In November, Jay Wickersham, director of the Massachusetts Environmental Policy Act Office, conducted a public hearing on the draft scope.

" He certainly praised the Noise Work Group and I think that he and the MEPA staff did get insights from their recommendations and the presentation explaining them, " said Bussgang.

MEPA staff, Massport, and the Noise Work Group then had a joint meeting following the hearing.

Although the towns did get more than Massport originally defined as study subjects, they didn’t get everything they wanted, such as a shorter window of study regarding the environmental impacts of aviation activity. Massport will analyze the impacts out as far as 2015; the towns had targeted 2010.

The scope outlines the issues Massport must report on, analyze and forecast. Massport makes the initial proposal of what is to be studied, then MEPA decides what the agency will do.

Formerly named the Generic Environmental Impact Review, the report is designed to present an overview of current environmental conditions at the field and use the information to determine policies and programs.

Traffic studies will include the intersection of Old Bedford Road and Route 62 in addition to 13 intersections Massport proposed, and then some.

Massport is to identify and evaluate the study area intersections at which Hanscom traffic " contributes 10 percent or more to the existing traffic volumes on any intersection approach. "

" The 10-percent threshold is hard to track, " said Walsh.

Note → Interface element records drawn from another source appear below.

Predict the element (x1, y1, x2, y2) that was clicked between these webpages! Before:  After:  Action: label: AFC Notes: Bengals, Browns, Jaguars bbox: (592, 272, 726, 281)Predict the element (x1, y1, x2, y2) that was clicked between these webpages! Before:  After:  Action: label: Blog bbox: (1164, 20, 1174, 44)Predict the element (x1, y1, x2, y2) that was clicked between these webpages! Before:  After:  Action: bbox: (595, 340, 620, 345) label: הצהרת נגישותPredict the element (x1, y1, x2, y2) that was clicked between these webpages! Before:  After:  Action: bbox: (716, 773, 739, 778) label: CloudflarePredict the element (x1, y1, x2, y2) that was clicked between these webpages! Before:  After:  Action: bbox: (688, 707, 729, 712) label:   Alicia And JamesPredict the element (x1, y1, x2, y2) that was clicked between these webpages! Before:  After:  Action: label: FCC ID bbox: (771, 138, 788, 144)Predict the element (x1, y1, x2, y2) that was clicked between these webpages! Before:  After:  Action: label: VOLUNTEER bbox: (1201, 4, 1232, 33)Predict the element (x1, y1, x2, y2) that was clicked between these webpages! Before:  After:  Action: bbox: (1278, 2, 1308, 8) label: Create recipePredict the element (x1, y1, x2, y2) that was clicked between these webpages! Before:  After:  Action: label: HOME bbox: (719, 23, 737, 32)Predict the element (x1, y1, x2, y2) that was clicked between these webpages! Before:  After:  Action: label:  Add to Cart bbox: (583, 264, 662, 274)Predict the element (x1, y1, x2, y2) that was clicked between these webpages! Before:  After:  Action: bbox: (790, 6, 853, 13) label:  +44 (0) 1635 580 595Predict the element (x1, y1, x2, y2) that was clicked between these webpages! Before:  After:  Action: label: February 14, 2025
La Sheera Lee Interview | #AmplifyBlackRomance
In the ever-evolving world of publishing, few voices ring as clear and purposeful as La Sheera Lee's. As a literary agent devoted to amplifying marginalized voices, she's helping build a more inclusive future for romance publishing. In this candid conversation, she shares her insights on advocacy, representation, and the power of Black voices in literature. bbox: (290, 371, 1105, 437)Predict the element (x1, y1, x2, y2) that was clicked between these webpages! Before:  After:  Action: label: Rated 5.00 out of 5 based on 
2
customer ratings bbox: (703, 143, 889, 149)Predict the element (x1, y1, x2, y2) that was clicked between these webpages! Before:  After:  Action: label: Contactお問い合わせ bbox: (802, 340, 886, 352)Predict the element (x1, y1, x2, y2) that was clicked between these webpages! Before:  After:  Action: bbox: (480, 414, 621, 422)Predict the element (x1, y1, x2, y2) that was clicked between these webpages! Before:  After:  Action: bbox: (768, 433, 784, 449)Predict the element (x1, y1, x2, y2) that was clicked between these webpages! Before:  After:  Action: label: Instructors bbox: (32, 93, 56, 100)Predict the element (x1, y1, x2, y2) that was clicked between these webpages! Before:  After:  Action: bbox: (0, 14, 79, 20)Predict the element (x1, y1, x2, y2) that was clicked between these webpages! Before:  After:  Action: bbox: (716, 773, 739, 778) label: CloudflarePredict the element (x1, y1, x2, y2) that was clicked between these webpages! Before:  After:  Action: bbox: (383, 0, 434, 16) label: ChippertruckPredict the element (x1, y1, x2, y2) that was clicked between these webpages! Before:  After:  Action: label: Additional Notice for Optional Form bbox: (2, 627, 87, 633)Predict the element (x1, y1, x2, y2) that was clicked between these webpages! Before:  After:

However, the directive is partly a " Catch-22 " situation. " Unless you study them (the intersections), you don’t know which ones are more than 10 percent, " said Bussgang.

Nevertheless, Walsh says that Massport will fulfill the requirement and incorporate traffic studies done by the Air Force and the Massachusetts Highway Department into the analysis.

Massport also has to identify which, if any, of the projects in the five-year capital improvement program would require individual MEPA review. Any new Federal Aviation Administration or Massport security policies that would affect environmental impacts relating to physical facilities or air field operations must be described, too.

The scope includes the Noise Work Group’s recommendations to use more noise metrics. The additional metrics are Single Event Level Distribution — this is already in Massport’s annual noise report for Hanscom — and a ranked tabulation of take-off noise levels for different classes of aircraft and the numbers of operations for each class. Another model for noise contour levels and data from the six permanent noise monitoring stations will be in the ESPR, too.

Air quality analysis is beefed up with a report on measures to reduce on-site emissions from all sources such as fuel handling, ground service equipment, and building heating and cooling.

Information about increased efforts to recycle and to reduce toxic materials also will be reported.

Massport is instructed to describe " efforts to resolve their differences with " Minute Man National Historical Park. A section of the scope noted the agency’s concern with " roadway improvements that would adversely affect " the national park and states that any proposed work in the national park " would be subject to policies require findings of no feasible alternatives and no net loss of parkland. "

" We’ve been consistent that we would not propose to widen the road, " said Walsh. " We’ve said that we wouldn’t do that. "

The scope also spells out the community involvement process including up to 10 technical workshops and a MEPA hearing for the draft document and up to two public meetings and another MEPA hearing on the final document.

Massport has been asked to make the document available on paper and on CD-ROM format and to put key summary information on its Web site, too.